The Transportation Security Administration’s slogan “Your Safety is Our Priority” became more of a question than a goal on my most recent airport experience a few weeks ago.  Forced to change gates with the same airline at Newark meant leaving one ‘secure’ area and going through security a second time.  This long line was being managed by an agent who was not having a good day.  She would scream out to people “stay to the left” and somebody wouldn’t (or their bag would be in the aisle) and she would keep screaming and pointing at the person to move.  Then the line got backed up when a young woman, traveling alone with her baby, had to dislodge the child from its stroller.  The agent wouldn’t let another passenger hold the baby while the mother folded the stroller and placed it on conveyer belt.  Nor would the agent allow somebody else to help with the stroller.  Another TSA agent tried to help the woman and the managing agent screamed “Don’t you help her.  This is her thing to do.”  America is safer for this diligence?

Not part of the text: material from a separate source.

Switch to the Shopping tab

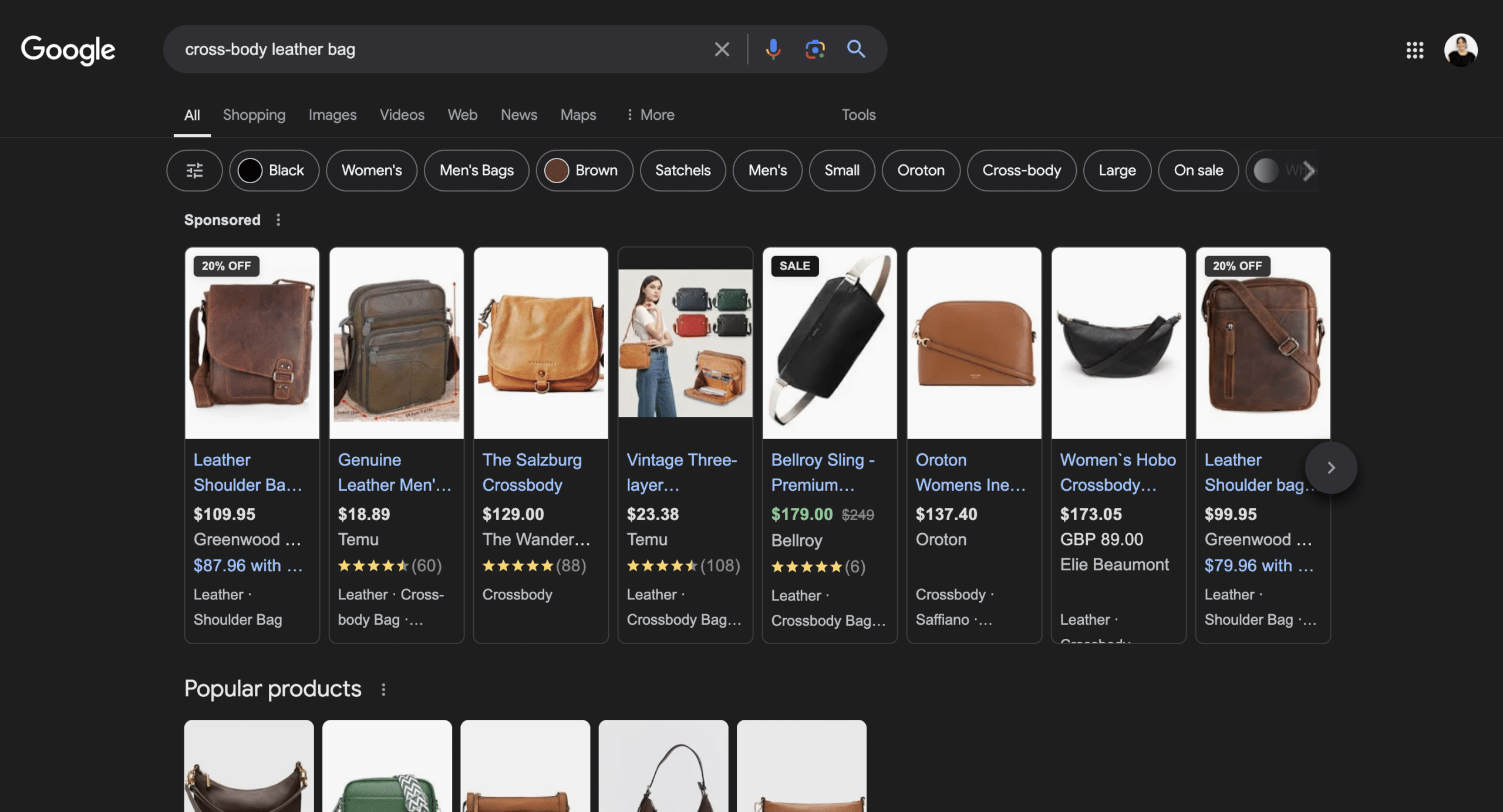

Railing against the TSA feels a little easy – I mean, who likes undressing and unpacking in public?  Does the 3 ounce limit to liquids really make the skies safer?  And because one deranged individual attempted to make their shoes into a bomb millions have had to walk in stocking or bare feet on a floor traversed by tens of thousands of people each day.  My assumption is wrong.  54% of Americans believe that the TSA is doing a good or excellent job according to Gallup.   

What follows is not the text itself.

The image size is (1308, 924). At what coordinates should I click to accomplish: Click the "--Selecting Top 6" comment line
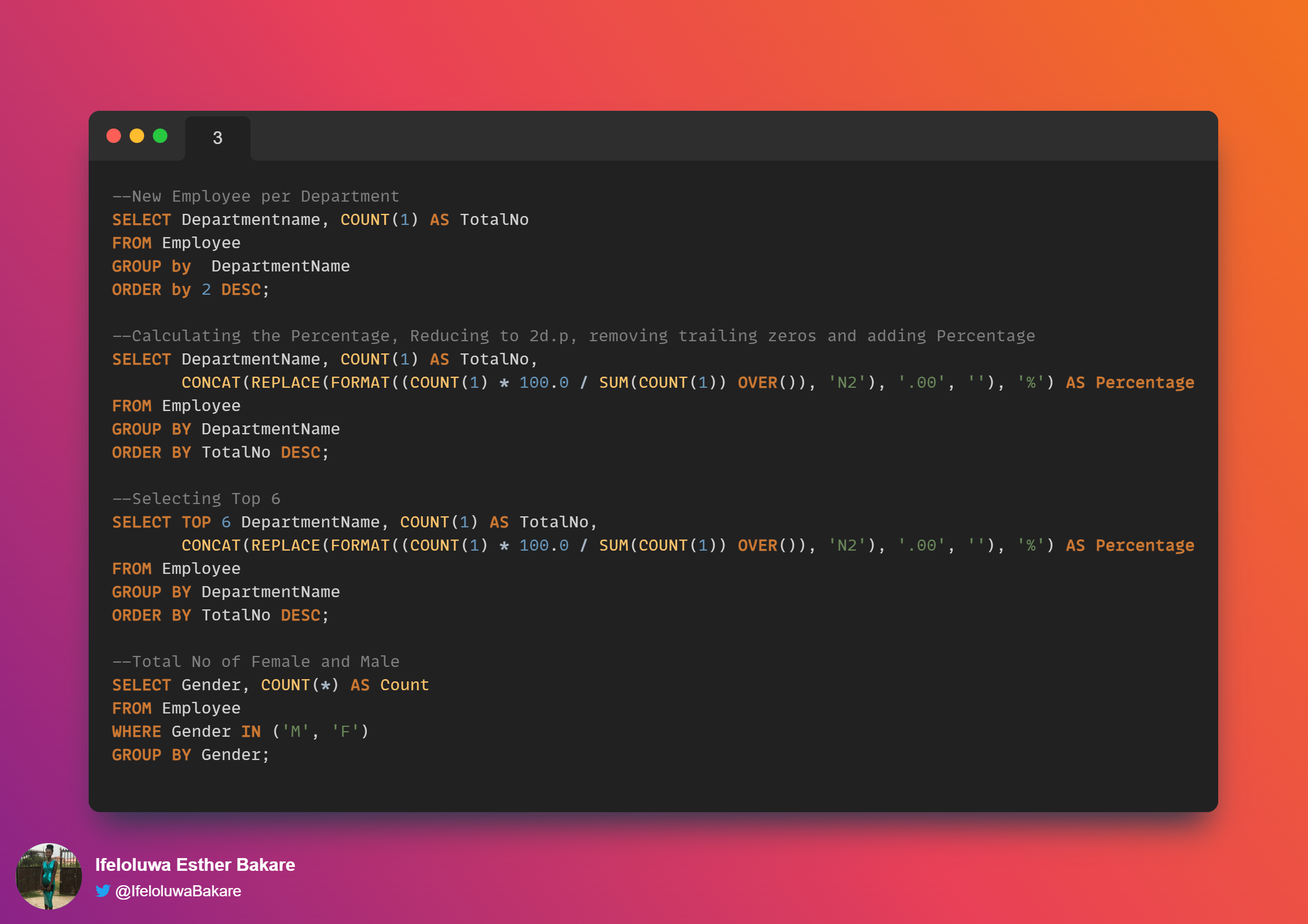pyautogui.click(x=197, y=499)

It is estimated that 120 million people a year travel by plane.  That’s approximately one-half of the country, though many of those travelers will be one person traveling several times during the year.  The point is that it is unlikely that any of those who have actually gone through a TSA screening procedure are part of the 54% who think that the TSA is doing a good-to-excellent job.  Much of what the TSA does is theatre – creating the illusion of safety. 
There are a slew of incidents showing drinking and sleeping agents, sexual harassment by agents and theft.  Certainly the majority of agents are well intentioned and committed professionals, but the actions of others impacts the entire organization.
The Associated Press reported this week that airlines are now telling passengers how to dress.  It won’t be long before the airlines lobby the government to have the TSA issues a dress code for passengers.
USA Today reports that after spending millions of dollars on testing various security screening systems, passengers will still have to remove their shoes. 
 
The attacks of September 11, 2001 changed how everybody travels.  Flight 93 that crashed in Pennsylvania that day was the first Post-9/11 flight:  the passengers having heard of the other attacks heroically took over their plane and crashed it into a field, sacrificing themselves before allowing another the plane to be used against another target.  Today no hijacker could fend off hundreds of passengers.  And if somebody was hellbent on placing a bomb on board, there are dozens of points of entry that have little to no screening (food service delivery, cargo isn't screened, etc.)
Traveling by air today means surrendering our Fourth Amendment rights curbside.  Giving up a core American value for the illusion of security and the ‘convenience’ of travel means that I fall with 13% of Americans who think the TSA screening procedures are not effective.